Far from being an 'Asian NATO', the Quad began as a forum for the discussion of issues of mutual interest, beginning with disaster relief coordination and maritime security. The low-key but widely parsed statements released after the recent meeting show a broader agenda that included the challenges inherent in upholding the 'rules-based order', ensuring freedom of navigation and over-flight, regional connectivity, counter-terrorism, and nuclear proliferation. In other words, the consultations dealt with issues Australia already discusses in established bilateral and trilateral dialogues with India, Japan, and the US, and with others, including the annual AUKMIN ministerial consultations with the United Kingdom.

The Quad is, in other words, an extension of evolving practices, not a radical or destabilising innovation.
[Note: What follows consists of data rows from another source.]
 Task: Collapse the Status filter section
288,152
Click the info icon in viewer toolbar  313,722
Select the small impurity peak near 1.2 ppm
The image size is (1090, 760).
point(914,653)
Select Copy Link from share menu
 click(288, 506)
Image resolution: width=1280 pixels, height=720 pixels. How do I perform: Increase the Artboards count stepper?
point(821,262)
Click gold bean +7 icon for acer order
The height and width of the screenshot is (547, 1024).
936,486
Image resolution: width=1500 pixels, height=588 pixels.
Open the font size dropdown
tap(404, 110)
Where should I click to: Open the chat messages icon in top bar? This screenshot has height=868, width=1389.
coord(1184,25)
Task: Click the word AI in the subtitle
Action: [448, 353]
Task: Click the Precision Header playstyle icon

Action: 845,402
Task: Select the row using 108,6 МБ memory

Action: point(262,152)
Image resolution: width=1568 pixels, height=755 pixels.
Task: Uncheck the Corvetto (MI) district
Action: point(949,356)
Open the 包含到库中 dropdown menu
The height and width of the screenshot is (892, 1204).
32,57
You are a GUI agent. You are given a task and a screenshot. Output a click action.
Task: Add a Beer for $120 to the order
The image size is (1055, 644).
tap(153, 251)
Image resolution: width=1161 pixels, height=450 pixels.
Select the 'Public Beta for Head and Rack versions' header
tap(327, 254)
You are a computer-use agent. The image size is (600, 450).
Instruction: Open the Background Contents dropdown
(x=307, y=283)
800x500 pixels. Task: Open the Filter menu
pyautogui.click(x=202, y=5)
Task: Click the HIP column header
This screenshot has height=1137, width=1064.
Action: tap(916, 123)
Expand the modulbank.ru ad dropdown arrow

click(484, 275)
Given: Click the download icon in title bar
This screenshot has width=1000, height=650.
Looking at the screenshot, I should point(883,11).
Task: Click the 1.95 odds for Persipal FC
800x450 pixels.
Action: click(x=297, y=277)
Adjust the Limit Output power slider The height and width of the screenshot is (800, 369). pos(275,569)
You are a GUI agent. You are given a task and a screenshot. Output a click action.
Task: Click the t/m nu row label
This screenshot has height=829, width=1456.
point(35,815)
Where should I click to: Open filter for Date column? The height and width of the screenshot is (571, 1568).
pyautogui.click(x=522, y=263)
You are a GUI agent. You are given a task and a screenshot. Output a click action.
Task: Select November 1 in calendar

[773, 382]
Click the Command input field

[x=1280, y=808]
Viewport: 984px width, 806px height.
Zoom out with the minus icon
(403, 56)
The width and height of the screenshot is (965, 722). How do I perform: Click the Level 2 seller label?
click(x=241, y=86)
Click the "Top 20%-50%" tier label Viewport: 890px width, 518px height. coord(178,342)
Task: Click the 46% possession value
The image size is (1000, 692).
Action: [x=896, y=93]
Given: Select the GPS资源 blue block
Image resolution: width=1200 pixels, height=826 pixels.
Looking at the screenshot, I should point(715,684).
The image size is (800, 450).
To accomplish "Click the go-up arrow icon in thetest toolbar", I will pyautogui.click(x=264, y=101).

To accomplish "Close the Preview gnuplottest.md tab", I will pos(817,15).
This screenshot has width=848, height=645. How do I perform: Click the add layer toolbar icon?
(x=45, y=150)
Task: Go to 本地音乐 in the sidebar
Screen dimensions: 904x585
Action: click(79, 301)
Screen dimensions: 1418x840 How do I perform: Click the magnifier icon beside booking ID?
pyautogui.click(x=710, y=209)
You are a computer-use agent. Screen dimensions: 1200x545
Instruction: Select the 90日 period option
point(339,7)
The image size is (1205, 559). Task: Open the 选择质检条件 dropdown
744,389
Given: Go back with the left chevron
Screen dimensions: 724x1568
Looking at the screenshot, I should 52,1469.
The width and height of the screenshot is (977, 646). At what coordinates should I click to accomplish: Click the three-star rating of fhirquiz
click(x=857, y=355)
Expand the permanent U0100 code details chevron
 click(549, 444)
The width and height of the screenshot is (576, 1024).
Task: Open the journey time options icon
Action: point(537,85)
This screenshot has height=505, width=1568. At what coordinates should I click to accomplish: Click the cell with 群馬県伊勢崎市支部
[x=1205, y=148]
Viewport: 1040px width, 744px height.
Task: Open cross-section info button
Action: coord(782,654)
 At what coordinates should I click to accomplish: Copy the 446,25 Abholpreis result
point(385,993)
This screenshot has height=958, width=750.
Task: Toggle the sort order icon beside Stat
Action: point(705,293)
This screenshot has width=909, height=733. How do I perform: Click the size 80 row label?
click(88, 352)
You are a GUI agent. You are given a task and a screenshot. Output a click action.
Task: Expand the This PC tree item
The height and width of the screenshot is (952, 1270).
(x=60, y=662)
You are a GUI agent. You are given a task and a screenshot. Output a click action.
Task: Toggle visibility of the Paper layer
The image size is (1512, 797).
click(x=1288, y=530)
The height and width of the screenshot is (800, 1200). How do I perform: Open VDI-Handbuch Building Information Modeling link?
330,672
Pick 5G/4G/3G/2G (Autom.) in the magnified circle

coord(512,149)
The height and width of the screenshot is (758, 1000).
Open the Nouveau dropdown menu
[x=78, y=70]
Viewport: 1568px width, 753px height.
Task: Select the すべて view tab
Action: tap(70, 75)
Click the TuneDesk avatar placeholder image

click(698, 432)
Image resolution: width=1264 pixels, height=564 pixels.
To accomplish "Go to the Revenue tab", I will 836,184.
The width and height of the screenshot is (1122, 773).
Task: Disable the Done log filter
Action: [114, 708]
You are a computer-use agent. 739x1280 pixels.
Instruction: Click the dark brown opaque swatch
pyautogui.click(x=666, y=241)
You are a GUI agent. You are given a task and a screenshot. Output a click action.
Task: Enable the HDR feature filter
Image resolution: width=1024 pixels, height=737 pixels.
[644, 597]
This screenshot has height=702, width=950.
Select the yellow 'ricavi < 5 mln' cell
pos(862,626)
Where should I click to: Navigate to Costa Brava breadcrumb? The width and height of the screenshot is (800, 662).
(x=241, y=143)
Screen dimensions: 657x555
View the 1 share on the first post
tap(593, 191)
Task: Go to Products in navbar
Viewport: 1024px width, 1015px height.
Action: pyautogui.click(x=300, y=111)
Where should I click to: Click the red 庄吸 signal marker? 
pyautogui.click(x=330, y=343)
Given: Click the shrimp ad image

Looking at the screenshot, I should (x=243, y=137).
Nor is it a cure-all for regional security challenges. Like the many strategic partnerships and 'minilaterals' that have emerged in recent years at the behest of India, Japan, the US and indeed China, it is neither an alliance nor a multilateral institution. As critics rightly point out, the Quad does not bind participants to mutual assistance in times of conflict; it is not designed for that purpose. Instead, such minilaterals are flexible arrangements that permit the pursuit of particular projects at particular times, and laying the foundations for what Madan calls 'more advanced habits of cooperation' at the working level.

The value of flexibility was clearly demonstrated by the recent Quad consultations, with officials rather than ministers or heads of government present, no joint statement issued, and reassuring signals sent by the participants.

Taking the Quad forward, however, will mean communicating more clearly what it involves to the public as well as to strategic elites, efficiently coordinating policy, developing a focused agenda, and engaging partners in productive ways beyond the four, such as the UK.

Communicating what the Quad consultations involve and do not involve is crucial. The notion that it is device for orchestrating the 'containment' of China must be dispelled. This is not to suggest that the participants should deny that they discuss the potential negative consequences of Beijing's recent behaviour for regional security and the political independence of regional states. It is crucial that publics and elites across the Indo Pacific understand that economic interdependence means that China cannot and should not be 'contained', but at the same time its territorial claims and attempts at interference can and should be challenged.

Better policy coordination is also essential between states with an interest in ensuring freedom of navigation and over-flight, and in opposing attempts to bring about changes to the territorial status quo by coercion or force. This should involve a concerted effort to develop ways of better managing unplanned encounters or accidents at sea, an area in which too little progress has been made in the Indo Pacific despite the agreement of a non-binding Code in 2014.

Establishing a clear agenda that leads to effective coordination and tangible results is also essential if the Quad is to remain informal and not institutionalised. Between 2007 and 2017 the talking points have proliferated; some analysts have quite reasonably called for the inclusion of even more. There is risk, however, of the Quad's agenda becoming too cluttered to manage in the context of periodic meetings on the sidelines of conferences.

Despite the risk of exacerbating that problem, it may also be advantageous to diversify the Quad consultations and, as Japanese Foreign Minister Taro Kono recently suggested, bring in other states with significant regional interests such as the UK. There are significant overlaps between the Quad's agenda and other ongoing processes, such as those held under the auspices of the Five Power Defence Arrangements, recently discussed at the AUKMIN meeting in Sydney in July. Parallel dialogues could be created within the framework of the Quad to facilitate policy development and coordination on issues such as counter terrorism, drawing on the extensive experience of states such as the UK in these areas.